Whatever appears in the records apart from pictures must be reproduced exactly.
(INPUT RECORDS begins)
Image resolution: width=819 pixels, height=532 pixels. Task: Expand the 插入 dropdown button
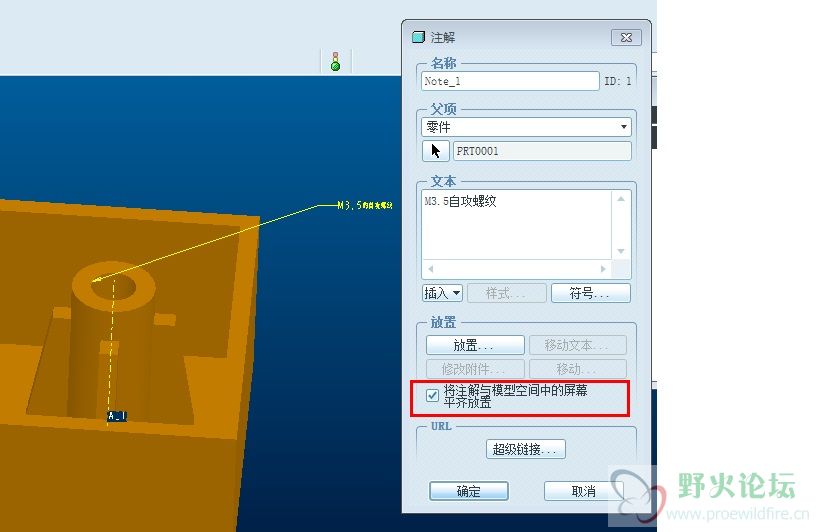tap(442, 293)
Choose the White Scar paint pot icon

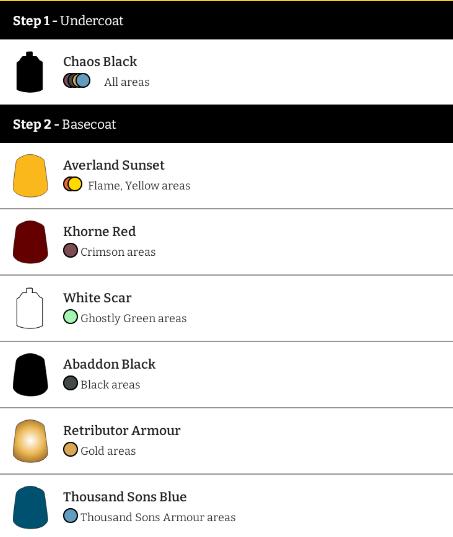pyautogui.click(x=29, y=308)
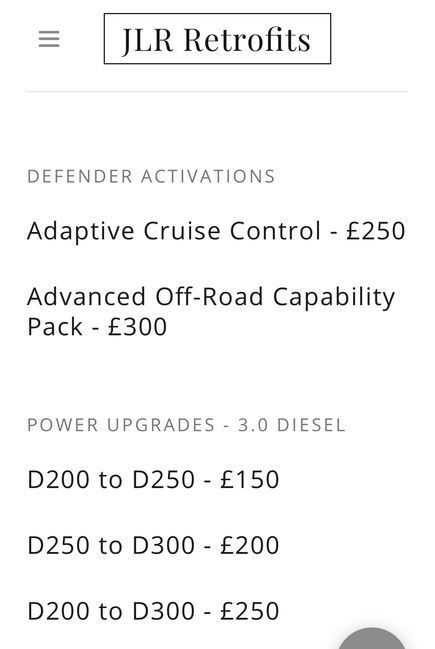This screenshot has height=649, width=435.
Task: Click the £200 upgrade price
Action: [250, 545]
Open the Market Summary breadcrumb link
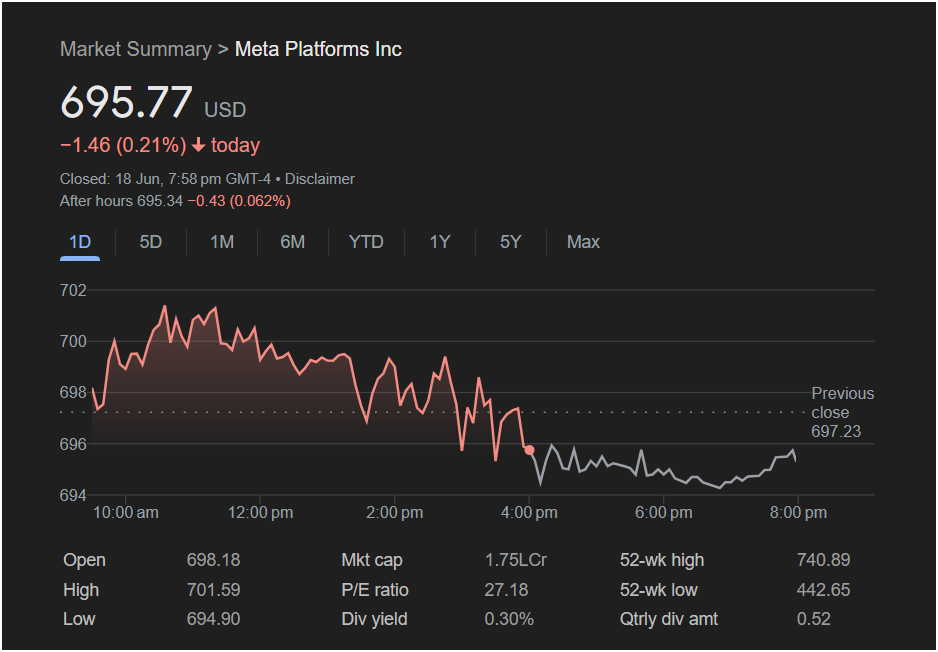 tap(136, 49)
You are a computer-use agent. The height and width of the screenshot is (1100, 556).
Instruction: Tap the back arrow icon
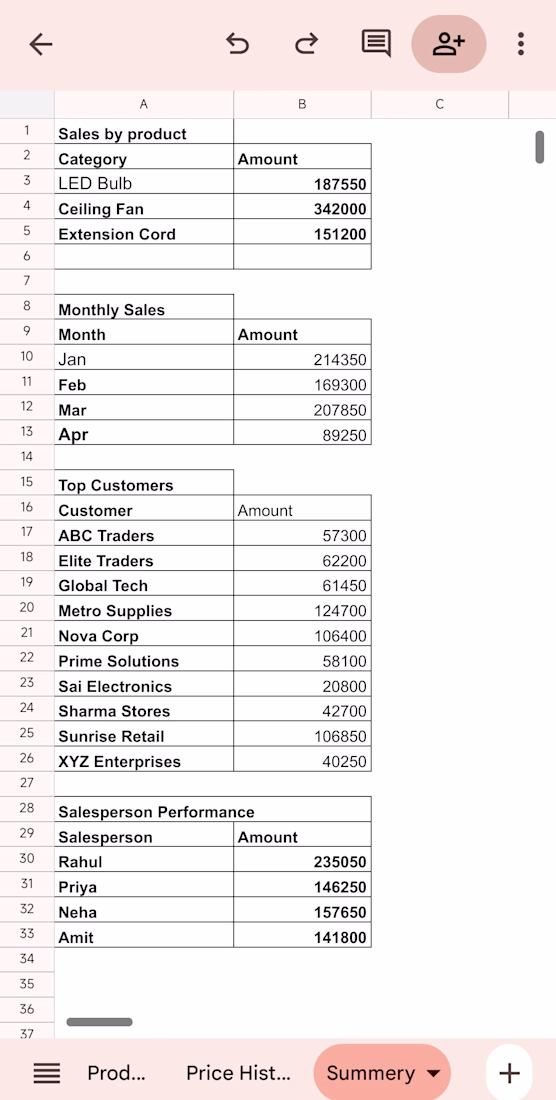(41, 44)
(INPUT RECORDS ends)
SOLUTION TO THIS PROBLEM
Image resolution: width=819 pixels, height=532 pixels. Task: Expand the 插入 dropdown button
tap(442, 293)
Choose the White Scar paint pot icon

pyautogui.click(x=29, y=308)
This screenshot has height=649, width=435.
Task: Click the £200 upgrade price
Action: [250, 545]
Open the Market Summary breadcrumb link
 tap(136, 49)
You are a computer-use agent. The height and width of the screenshot is (1100, 556).
Instruction: Tap the back arrow icon
(41, 44)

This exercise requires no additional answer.